(Collected data entries)
▬▬▬

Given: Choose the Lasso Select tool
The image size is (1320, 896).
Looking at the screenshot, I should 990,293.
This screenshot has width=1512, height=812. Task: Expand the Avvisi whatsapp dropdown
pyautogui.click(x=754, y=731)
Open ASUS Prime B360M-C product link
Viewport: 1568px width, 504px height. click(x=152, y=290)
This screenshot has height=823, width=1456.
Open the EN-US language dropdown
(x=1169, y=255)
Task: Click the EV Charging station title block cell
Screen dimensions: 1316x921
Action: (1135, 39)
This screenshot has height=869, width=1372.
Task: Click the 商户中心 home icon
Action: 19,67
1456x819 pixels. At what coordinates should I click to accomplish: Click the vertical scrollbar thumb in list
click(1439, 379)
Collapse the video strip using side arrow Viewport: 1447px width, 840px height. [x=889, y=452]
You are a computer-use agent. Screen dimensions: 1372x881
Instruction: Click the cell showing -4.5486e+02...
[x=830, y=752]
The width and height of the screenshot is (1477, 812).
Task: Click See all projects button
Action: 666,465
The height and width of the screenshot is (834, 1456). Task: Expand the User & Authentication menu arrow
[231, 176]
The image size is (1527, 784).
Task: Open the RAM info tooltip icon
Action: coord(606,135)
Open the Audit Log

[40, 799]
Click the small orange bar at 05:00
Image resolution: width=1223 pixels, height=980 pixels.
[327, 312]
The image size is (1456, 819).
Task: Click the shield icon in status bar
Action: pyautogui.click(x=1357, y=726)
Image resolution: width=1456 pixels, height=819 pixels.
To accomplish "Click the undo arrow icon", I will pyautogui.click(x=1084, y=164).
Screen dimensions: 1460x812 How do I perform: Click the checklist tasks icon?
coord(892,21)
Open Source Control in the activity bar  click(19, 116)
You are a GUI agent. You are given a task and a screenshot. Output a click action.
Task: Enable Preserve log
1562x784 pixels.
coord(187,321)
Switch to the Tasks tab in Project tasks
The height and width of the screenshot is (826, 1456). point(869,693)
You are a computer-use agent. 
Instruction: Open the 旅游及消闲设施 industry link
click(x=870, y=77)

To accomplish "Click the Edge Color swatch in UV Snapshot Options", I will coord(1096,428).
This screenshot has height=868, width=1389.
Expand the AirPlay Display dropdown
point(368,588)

▬▬▬

What is required: In the entries above, find each line with "agent" and copy it.

Answer for the task:
You are a computer-use agent. Screen dimensions: 1372x881
You are a GUI agent. You are given a task and a screenshot. Output a click action.
You are a computer-use agent. 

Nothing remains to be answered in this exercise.